* Problem requirements: Transcribe all records exactly.

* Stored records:
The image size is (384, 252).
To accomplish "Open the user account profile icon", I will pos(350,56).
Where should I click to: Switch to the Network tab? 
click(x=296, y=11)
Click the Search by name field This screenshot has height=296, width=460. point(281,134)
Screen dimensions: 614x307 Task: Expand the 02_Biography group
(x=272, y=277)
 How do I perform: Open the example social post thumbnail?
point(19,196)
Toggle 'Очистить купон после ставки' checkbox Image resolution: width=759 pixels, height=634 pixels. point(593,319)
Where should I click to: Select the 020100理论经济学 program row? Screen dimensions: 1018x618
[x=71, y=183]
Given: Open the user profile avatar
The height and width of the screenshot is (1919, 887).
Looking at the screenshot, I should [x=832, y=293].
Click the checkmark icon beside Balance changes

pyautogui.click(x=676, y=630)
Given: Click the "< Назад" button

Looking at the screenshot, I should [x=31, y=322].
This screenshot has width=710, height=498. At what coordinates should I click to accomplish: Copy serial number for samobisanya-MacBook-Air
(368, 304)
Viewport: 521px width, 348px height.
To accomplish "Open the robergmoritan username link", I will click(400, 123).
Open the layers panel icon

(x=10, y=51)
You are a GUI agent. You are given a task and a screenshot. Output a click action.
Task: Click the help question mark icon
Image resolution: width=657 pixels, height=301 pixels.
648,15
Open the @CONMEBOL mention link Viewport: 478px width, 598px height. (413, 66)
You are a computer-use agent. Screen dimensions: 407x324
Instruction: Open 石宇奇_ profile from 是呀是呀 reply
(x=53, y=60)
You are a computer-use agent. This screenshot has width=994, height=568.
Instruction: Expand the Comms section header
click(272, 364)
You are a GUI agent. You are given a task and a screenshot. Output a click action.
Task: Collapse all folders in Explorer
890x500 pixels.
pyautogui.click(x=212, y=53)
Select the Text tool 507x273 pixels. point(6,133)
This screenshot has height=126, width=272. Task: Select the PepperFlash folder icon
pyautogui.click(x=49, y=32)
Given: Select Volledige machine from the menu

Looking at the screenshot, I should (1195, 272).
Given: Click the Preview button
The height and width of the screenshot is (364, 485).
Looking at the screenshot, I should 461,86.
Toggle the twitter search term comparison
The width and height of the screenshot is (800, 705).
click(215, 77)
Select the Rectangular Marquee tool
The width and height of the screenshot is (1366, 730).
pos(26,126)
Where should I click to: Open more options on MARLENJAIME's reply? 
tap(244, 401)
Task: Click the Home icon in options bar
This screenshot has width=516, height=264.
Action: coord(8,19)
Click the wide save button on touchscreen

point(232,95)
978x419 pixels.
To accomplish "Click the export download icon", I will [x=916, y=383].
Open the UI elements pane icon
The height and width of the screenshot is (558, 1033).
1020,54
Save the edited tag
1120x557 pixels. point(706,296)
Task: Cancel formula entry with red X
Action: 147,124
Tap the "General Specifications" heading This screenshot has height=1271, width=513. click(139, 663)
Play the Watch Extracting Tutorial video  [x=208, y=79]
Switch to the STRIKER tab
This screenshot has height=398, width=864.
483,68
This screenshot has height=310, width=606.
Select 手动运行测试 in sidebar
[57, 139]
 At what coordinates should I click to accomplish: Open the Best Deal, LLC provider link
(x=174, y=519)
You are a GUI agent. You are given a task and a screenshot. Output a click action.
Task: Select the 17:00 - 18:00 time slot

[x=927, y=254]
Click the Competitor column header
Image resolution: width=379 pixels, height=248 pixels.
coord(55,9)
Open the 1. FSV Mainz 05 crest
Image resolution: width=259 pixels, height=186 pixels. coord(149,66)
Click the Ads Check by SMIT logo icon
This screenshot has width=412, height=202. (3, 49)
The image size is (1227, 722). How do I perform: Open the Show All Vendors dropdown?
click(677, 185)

* Answer section:
The image size is (384, 252).
To accomplish "Open the user account profile icon", I will pos(350,56).
Where should I click to: Switch to the Network tab? 
click(x=296, y=11)
Click the Search by name field This screenshot has height=296, width=460. point(281,134)
Screen dimensions: 614x307 Task: Expand the 02_Biography group
(x=272, y=277)
 How do I perform: Open the example social post thumbnail?
point(19,196)
Toggle 'Очистить купон после ставки' checkbox Image resolution: width=759 pixels, height=634 pixels. point(593,319)
Where should I click to: Select the 020100理论经济学 program row? Screen dimensions: 1018x618
[x=71, y=183]
Given: Open the user profile avatar
The height and width of the screenshot is (1919, 887).
Looking at the screenshot, I should [x=832, y=293].
Click the checkmark icon beside Balance changes

pyautogui.click(x=676, y=630)
Given: Click the "< Назад" button

Looking at the screenshot, I should [x=31, y=322].
This screenshot has width=710, height=498. At what coordinates should I click to accomplish: Copy serial number for samobisanya-MacBook-Air
(368, 304)
Viewport: 521px width, 348px height.
To accomplish "Open the robergmoritan username link", I will click(400, 123).
Open the layers panel icon

(x=10, y=51)
You are a GUI agent. You are given a task and a screenshot. Output a click action.
Task: Click the help question mark icon
Image resolution: width=657 pixels, height=301 pixels.
648,15
Open the @CONMEBOL mention link Viewport: 478px width, 598px height. (413, 66)
You are a computer-use agent. Screen dimensions: 407x324
Instruction: Open 石宇奇_ profile from 是呀是呀 reply
(x=53, y=60)
You are a computer-use agent. This screenshot has width=994, height=568.
Instruction: Expand the Comms section header
click(272, 364)
You are a GUI agent. You are given a task and a screenshot. Output a click action.
Task: Collapse all folders in Explorer
890x500 pixels.
pyautogui.click(x=212, y=53)
Select the Text tool 507x273 pixels. point(6,133)
This screenshot has height=126, width=272. Task: Select the PepperFlash folder icon
pyautogui.click(x=49, y=32)
Given: Select Volledige machine from the menu

Looking at the screenshot, I should (1195, 272).
Given: Click the Preview button
The height and width of the screenshot is (364, 485).
Looking at the screenshot, I should 461,86.
Toggle the twitter search term comparison
The width and height of the screenshot is (800, 705).
click(215, 77)
Select the Rectangular Marquee tool
The width and height of the screenshot is (1366, 730).
pos(26,126)
Where should I click to: Open more options on MARLENJAIME's reply? 
tap(244, 401)
Task: Click the Home icon in options bar
This screenshot has width=516, height=264.
Action: coord(8,19)
Click the wide save button on touchscreen

point(232,95)
978x419 pixels.
To accomplish "Click the export download icon", I will [x=916, y=383].
Open the UI elements pane icon
The height and width of the screenshot is (558, 1033).
1020,54
Save the edited tag
1120x557 pixels. point(706,296)
Task: Cancel formula entry with red X
Action: 147,124
Tap the "General Specifications" heading This screenshot has height=1271, width=513. click(139, 663)
Play the Watch Extracting Tutorial video  [x=208, y=79]
Switch to the STRIKER tab
This screenshot has height=398, width=864.
483,68
This screenshot has height=310, width=606.
Select 手动运行测试 in sidebar
[57, 139]
 At what coordinates should I click to accomplish: Open the Best Deal, LLC provider link
(x=174, y=519)
You are a GUI agent. You are given a task and a screenshot. Output a click action.
Task: Select the 17:00 - 18:00 time slot

[x=927, y=254]
Click the Competitor column header
Image resolution: width=379 pixels, height=248 pixels.
coord(55,9)
Open the 1. FSV Mainz 05 crest
Image resolution: width=259 pixels, height=186 pixels. coord(149,66)
Click the Ads Check by SMIT logo icon
This screenshot has width=412, height=202. (3, 49)
The image size is (1227, 722). How do I perform: Open the Show All Vendors dropdown?
click(677, 185)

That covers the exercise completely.